Abbot was killed off in The Bourne Supremacy. Cox remembers running into Liman after that and the director telling him, "'I don't know why they killed you. I would have kept you alive. You were such an important character. That was a big mistake.' I didn't disagree, but even so, it hardly marred what was overall a great experience. The Bourne Identity changed my status as an actor."

18. Suffice it to say, the production was characterized at the time as chaotic and troubled, though going an estimated $8 million over the original budget of $52 million and having two extra weeks tacked onto the shooting schedule sounds almost quaint nowadays.

The Bourne Identity was originally slated for a September 2001 release, but ended up being pushed to February 2002—and then May 31, 2002, to allow Liman time to return to Paris to shoot new footage. The movie was then bumped two more weeks, to June 14, which coincidentally stopped it from sharing a release date with The Sum of All Fears, featuring Ben Affleck's turn as Tom Clancy-created CIA hero Jack Ryan.

19. That staircase scene was what Liman took the extra time to go back to Paris to shoot, test audiences having signaled that the end of the film needed more action.

Liman admitted to the Wall Street Journal that his "point of biggest paranoia" was that the studio would demand over-the-top or otherwise splashy-for-splashiness's sake action for Bourne that wasn't organic to the character. 

"I feared it would undermine all of the work I had put into the film," he said.

20. "The word on Bourne was that it was supposed to be a turkey," Damon recalled to GQ in 2012. "It's very rare that a movie comes out a year late, has four rounds of reshoots, and it's good."

Not to mention, The Bourne Identity was a huge hit, grossing more than $214 million worldwide. But Universal never entertained the thought of having Liman back to direct the sequel(s) it was already planning.

"I lost my baby," he lamented to New York.

He was, however, credited as an executive producer on all the rest of the Bourne films except for 2012's The Bourne Legacy starring Jeremy Renner, back when Damon thought he was done with the franchise. But in the meantime, it was unclear what, exactly, Liman was going to direct next.

As fate would have it, Brad Pitt had signed on to do Mr. and Mrs. Smith for 20th Century Fox. Following the hullabaloo over on the Bourne shoot, the actor was told he could have his pick of directors—except for Doug Liman.

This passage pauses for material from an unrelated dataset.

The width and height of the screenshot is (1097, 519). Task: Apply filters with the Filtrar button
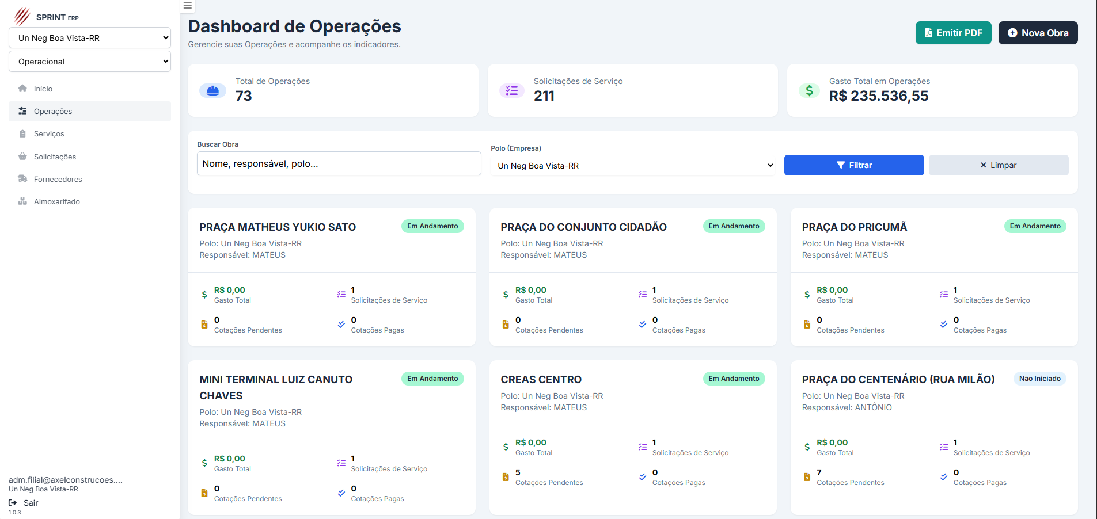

"So he brought it to me," the filmmaker told New York.

After that, too, was a big success, Damon said of Liman, "He's four for four." And, referring to how he himself was coming off a few clunkers before their collaboration, the actor added, "He saved my career with Bourne."

In 2008, Marc Shmuger, who'd since become chairman of Universal Pictures, told Variety, "He has a chaotic and at times brilliant mind. For many involved with Doug on Bourne, the experience was too painful to contemplate ever doing it again. But he helped to create a signature identity for Bourne. I would work with him again on the right project."